Networking, Scaling, and Secrets
Each Fargate task gets its own elastic network interface and private IP; choose awsvpc network mode so tasks attach directly to your VPC subnets and security groups. Service Auto Scaling adjusts the desired task count using target-tracking (for example, keep average CPU at 60%) or step scaling on CloudWatch alarms. Inject configuration through the task definition's secrets block, which pulls values from SSM Parameter Store or Secrets Manager at task start so secrets never live in the image. ECS integrates with CloudWatch Container Insights for per-task CPU, memory, and network metrics.
Deployment Strategies and Common Traps
ECS supports rolling update deployments natively and blue/green deployments through AWS CodeDeploy (which shifts traffic between two target groups and can auto-roll-back on alarms).
On the exam, the most-missed points are the two-role split (image-pull failures point to the task execution role, runtime AccessDenied to the task role), the fact that Fargate bills per task vCPU and memory while EC2 bills per instance regardless of task density, and that App Runner — not raw ECS — is the answer when the scenario emphasizes "simplest managed web service with built-in load balancing, scaling, and TLS." Finally, remember the ECR push flow always begins with get-login-password to obtain a temporary auth token before docker push.
Two more details surface in scenarios: a task can run in awsvpc mode behind an Application Load Balancer that performs path- or host-based routing and health checks, replacing unhealthy tasks automatically; and task placement strategies (binpack, spread, random) plus constraints control how tasks distribute across EC2 instances for cost or availability, though they are irrelevant on Fargate since AWS manages placement. When a scenario needs Kubernetes-native tooling or existing Helm charts, the answer is EKS, not ECS, even though both can run on Fargate.

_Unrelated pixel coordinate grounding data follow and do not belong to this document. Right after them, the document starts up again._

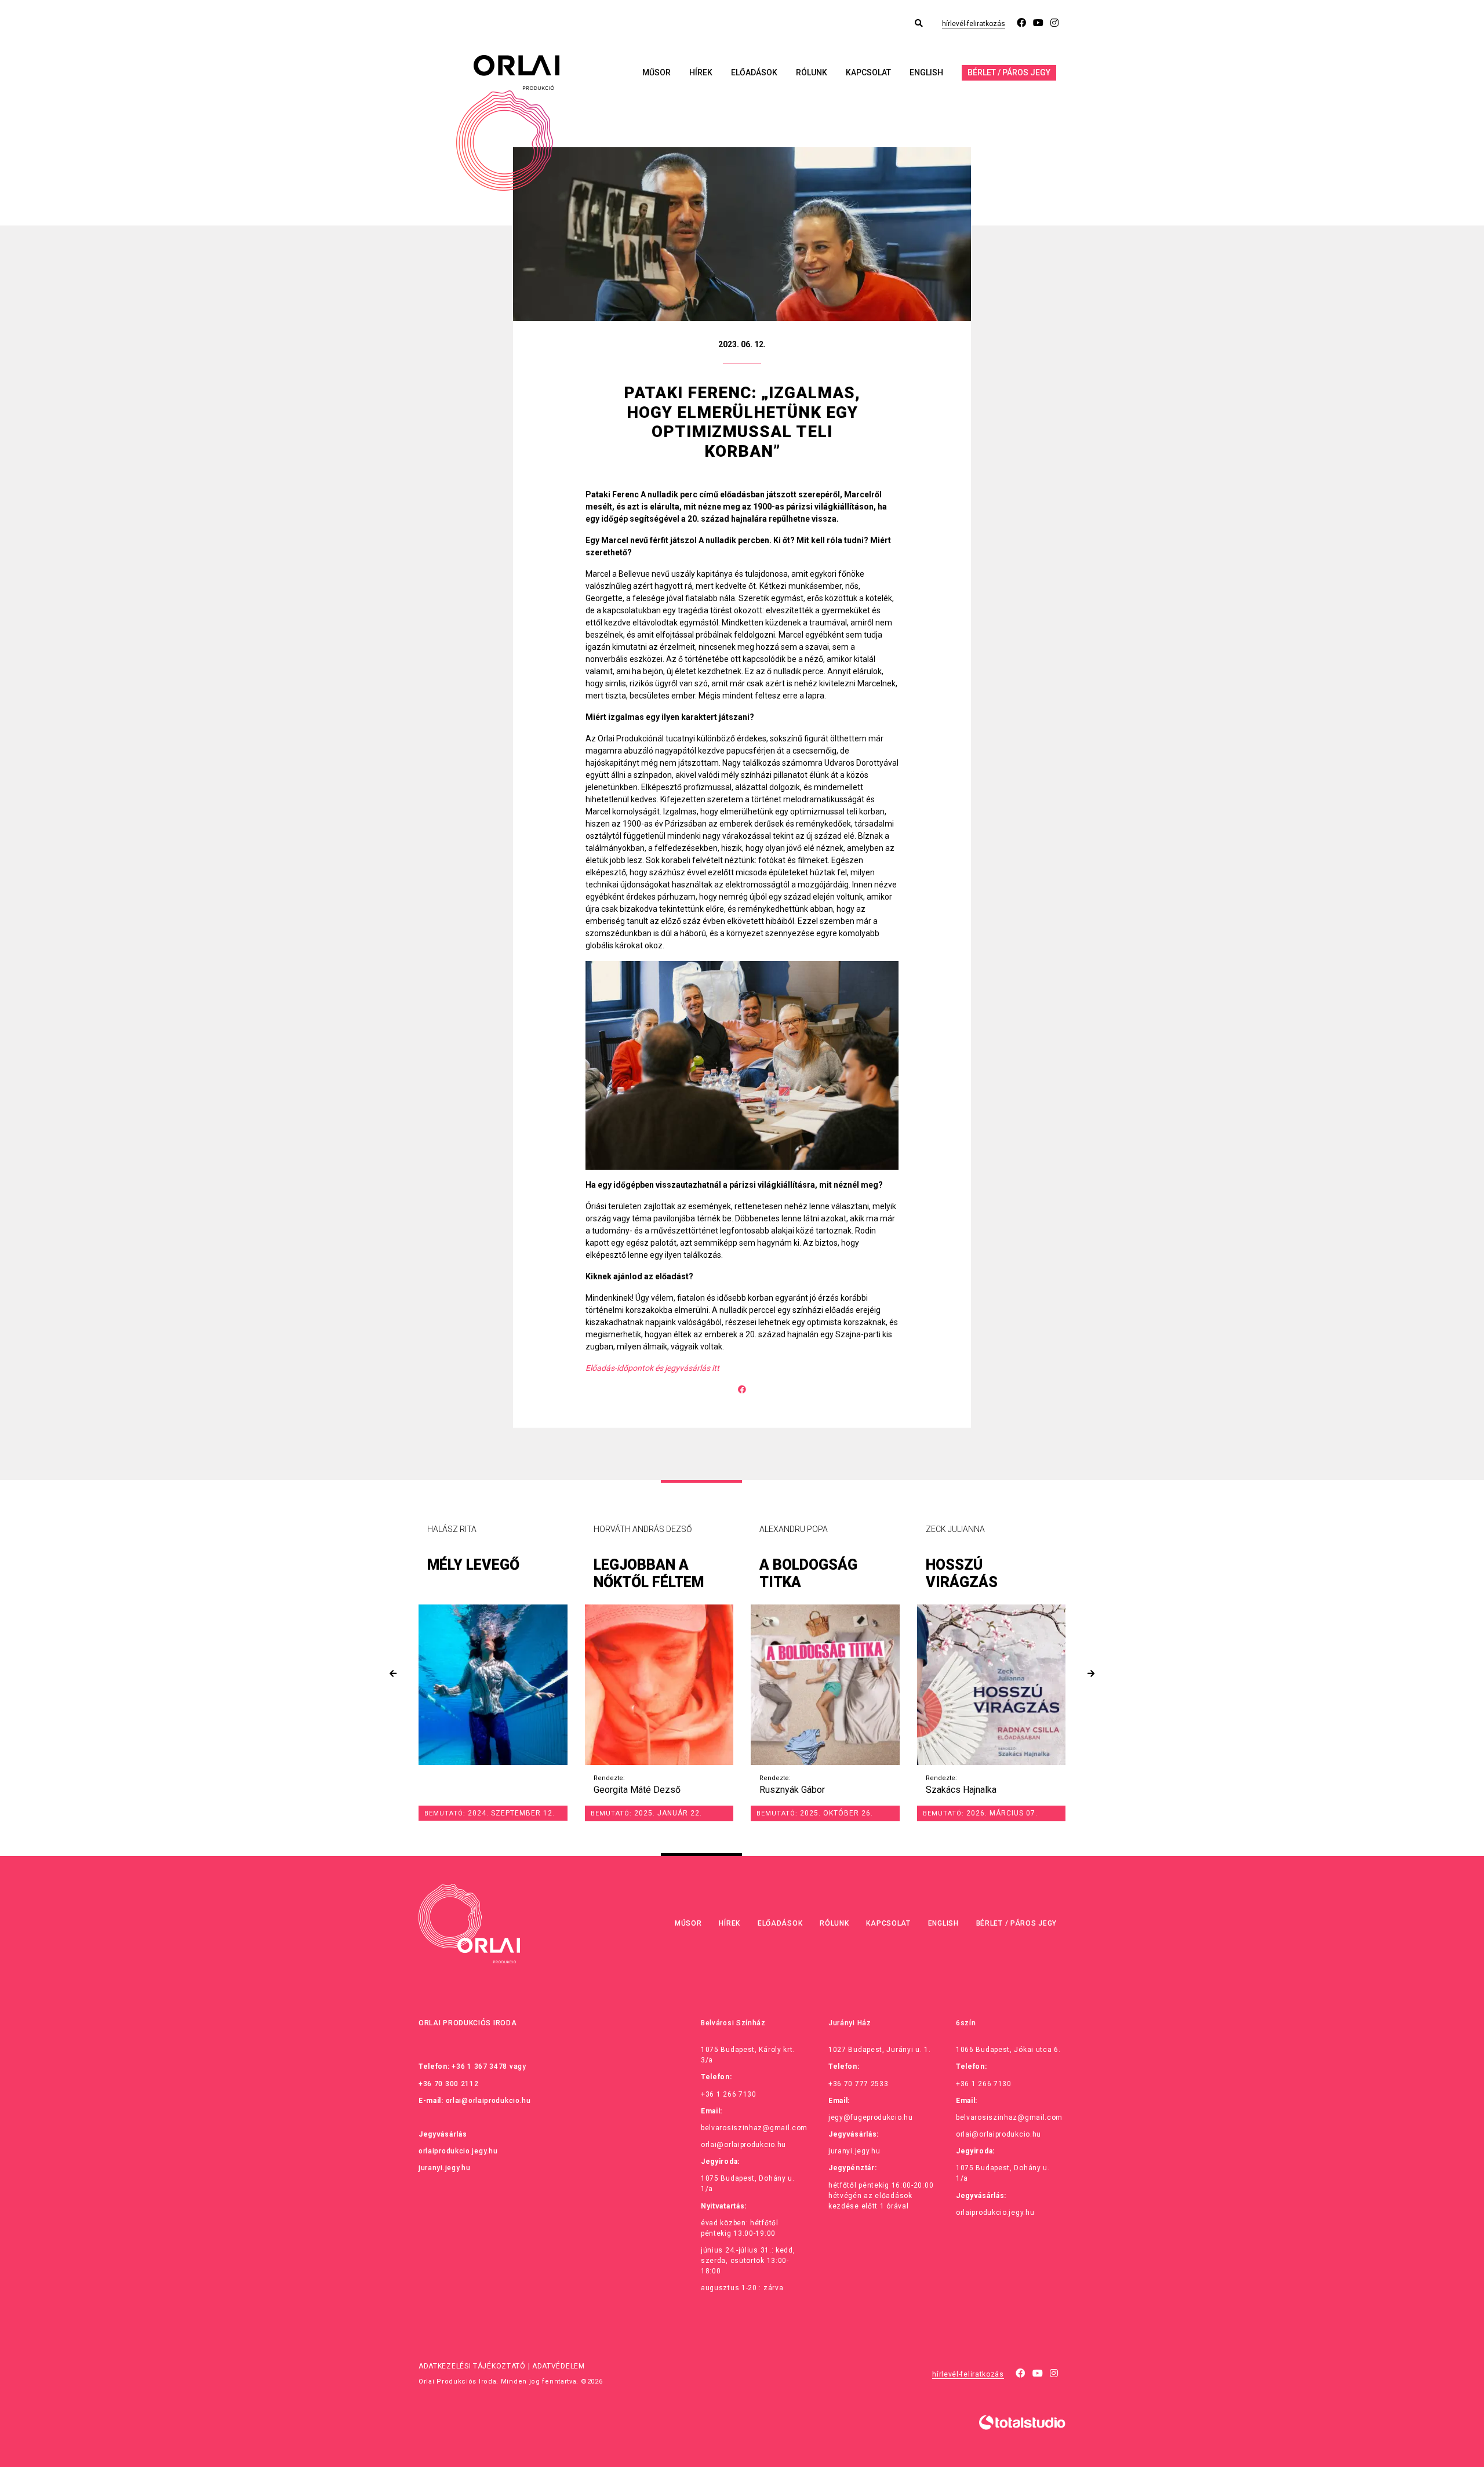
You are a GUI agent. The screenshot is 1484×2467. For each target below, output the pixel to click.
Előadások (754, 72)
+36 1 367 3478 (479, 2066)
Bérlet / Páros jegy (1008, 72)
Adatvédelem (558, 2366)
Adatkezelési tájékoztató (472, 2366)
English (926, 72)
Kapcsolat (868, 72)
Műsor (656, 72)
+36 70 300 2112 (449, 2084)
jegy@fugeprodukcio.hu (870, 2117)
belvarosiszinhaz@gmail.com (754, 2128)
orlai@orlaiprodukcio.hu (488, 2101)
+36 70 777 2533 (858, 2084)
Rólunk (811, 72)
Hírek (700, 72)
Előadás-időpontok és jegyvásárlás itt (652, 1368)
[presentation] (393, 1674)
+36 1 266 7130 (728, 2094)
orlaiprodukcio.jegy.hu (458, 2151)
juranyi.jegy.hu (445, 2168)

An ECS Fargate task fails to start with an error pulling the image from Amazon ECR, and the application code never runs. Which IAM role is most likely misconfigured?
A team needs to run containers but does not want to provision, patch, or scale any EC2 host instances, paying only for the resources each task uses. Which choice fits?
A workload runs continuously, requires a custom OS-level dependency, and needs more than 15 minutes per unit of work. Which compute option is most appropriate?